● EXERCISE
Starting from the first line below, copy the whole listing exactly.

● DATA
%%

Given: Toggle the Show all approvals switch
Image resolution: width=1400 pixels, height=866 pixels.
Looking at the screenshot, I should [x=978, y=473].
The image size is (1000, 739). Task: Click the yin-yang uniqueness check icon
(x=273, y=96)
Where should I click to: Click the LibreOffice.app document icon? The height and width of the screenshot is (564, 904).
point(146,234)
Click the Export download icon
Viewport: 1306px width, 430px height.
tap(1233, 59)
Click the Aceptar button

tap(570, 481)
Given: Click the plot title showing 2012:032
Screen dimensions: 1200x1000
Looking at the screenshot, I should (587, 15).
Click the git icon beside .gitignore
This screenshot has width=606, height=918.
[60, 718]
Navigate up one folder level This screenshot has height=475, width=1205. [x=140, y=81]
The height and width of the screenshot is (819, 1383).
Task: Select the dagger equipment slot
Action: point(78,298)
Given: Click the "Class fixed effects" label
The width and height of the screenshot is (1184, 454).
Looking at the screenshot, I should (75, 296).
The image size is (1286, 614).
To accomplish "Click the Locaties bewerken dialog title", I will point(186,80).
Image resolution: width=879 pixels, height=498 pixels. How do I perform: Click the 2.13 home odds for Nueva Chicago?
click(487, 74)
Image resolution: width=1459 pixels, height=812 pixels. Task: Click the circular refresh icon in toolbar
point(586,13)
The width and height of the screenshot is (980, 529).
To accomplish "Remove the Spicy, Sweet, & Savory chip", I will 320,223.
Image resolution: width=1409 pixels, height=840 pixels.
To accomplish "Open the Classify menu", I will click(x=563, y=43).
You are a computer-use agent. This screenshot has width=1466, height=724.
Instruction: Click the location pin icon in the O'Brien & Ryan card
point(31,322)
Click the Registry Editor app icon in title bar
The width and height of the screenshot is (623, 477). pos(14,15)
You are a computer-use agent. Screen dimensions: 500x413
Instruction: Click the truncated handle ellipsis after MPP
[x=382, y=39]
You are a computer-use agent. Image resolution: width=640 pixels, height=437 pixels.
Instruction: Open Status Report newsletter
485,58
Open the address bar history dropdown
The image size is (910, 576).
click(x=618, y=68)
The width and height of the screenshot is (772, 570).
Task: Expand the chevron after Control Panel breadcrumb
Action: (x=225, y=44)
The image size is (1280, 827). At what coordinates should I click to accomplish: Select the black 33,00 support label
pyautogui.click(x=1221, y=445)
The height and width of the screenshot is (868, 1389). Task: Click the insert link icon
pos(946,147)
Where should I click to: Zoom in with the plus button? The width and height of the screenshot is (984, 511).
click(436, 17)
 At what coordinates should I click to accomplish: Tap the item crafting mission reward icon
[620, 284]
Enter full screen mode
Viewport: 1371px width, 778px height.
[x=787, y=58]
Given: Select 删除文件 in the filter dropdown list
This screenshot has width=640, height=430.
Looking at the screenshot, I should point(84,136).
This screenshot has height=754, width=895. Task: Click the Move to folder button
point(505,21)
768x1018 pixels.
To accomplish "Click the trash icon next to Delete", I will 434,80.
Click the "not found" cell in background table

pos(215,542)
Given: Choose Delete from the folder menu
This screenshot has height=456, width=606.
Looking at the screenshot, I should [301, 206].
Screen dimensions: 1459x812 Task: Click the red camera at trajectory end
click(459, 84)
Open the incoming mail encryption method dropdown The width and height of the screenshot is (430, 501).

%%

● RESULT FOR THIS TASK
Given: Toggle the Show all approvals switch
Image resolution: width=1400 pixels, height=866 pixels.
Looking at the screenshot, I should [x=978, y=473].
The image size is (1000, 739). Task: Click the yin-yang uniqueness check icon
(x=273, y=96)
Where should I click to: Click the LibreOffice.app document icon? The height and width of the screenshot is (564, 904).
point(146,234)
Click the Export download icon
Viewport: 1306px width, 430px height.
tap(1233, 59)
Click the Aceptar button

tap(570, 481)
Given: Click the plot title showing 2012:032
Screen dimensions: 1200x1000
Looking at the screenshot, I should (587, 15).
Click the git icon beside .gitignore
This screenshot has width=606, height=918.
[60, 718]
Navigate up one folder level This screenshot has height=475, width=1205. [x=140, y=81]
The height and width of the screenshot is (819, 1383).
Task: Select the dagger equipment slot
Action: point(78,298)
Given: Click the "Class fixed effects" label
The width and height of the screenshot is (1184, 454).
Looking at the screenshot, I should (75, 296).
The image size is (1286, 614).
To accomplish "Click the Locaties bewerken dialog title", I will point(186,80).
Image resolution: width=879 pixels, height=498 pixels. How do I perform: Click the 2.13 home odds for Nueva Chicago?
click(487, 74)
Image resolution: width=1459 pixels, height=812 pixels. Task: Click the circular refresh icon in toolbar
point(586,13)
The width and height of the screenshot is (980, 529).
To accomplish "Remove the Spicy, Sweet, & Savory chip", I will 320,223.
Image resolution: width=1409 pixels, height=840 pixels.
To accomplish "Open the Classify menu", I will click(x=563, y=43).
You are a computer-use agent. This screenshot has width=1466, height=724.
Instruction: Click the location pin icon in the O'Brien & Ryan card
point(31,322)
Click the Registry Editor app icon in title bar
The width and height of the screenshot is (623, 477). pos(14,15)
You are a computer-use agent. Screen dimensions: 500x413
Instruction: Click the truncated handle ellipsis after MPP
[x=382, y=39]
You are a computer-use agent. Image resolution: width=640 pixels, height=437 pixels.
Instruction: Open Status Report newsletter
485,58
Open the address bar history dropdown
The image size is (910, 576).
click(x=618, y=68)
The width and height of the screenshot is (772, 570).
Task: Expand the chevron after Control Panel breadcrumb
Action: (x=225, y=44)
The image size is (1280, 827). At what coordinates should I click to accomplish: Select the black 33,00 support label
pyautogui.click(x=1221, y=445)
The height and width of the screenshot is (868, 1389). Task: Click the insert link icon
pos(946,147)
Where should I click to: Zoom in with the plus button? The width and height of the screenshot is (984, 511).
click(436, 17)
 At what coordinates should I click to accomplish: Tap the item crafting mission reward icon
[620, 284]
Enter full screen mode
Viewport: 1371px width, 778px height.
[x=787, y=58]
Given: Select 删除文件 in the filter dropdown list
This screenshot has width=640, height=430.
Looking at the screenshot, I should point(84,136).
This screenshot has height=754, width=895. Task: Click the Move to folder button
point(505,21)
768x1018 pixels.
To accomplish "Click the trash icon next to Delete", I will 434,80.
Click the "not found" cell in background table

pos(215,542)
Given: Choose Delete from the folder menu
This screenshot has height=456, width=606.
Looking at the screenshot, I should [301, 206].
Screen dimensions: 1459x812 Task: Click the red camera at trajectory end
click(459, 84)
Open the incoming mail encryption method dropdown The width and height of the screenshot is (430, 501).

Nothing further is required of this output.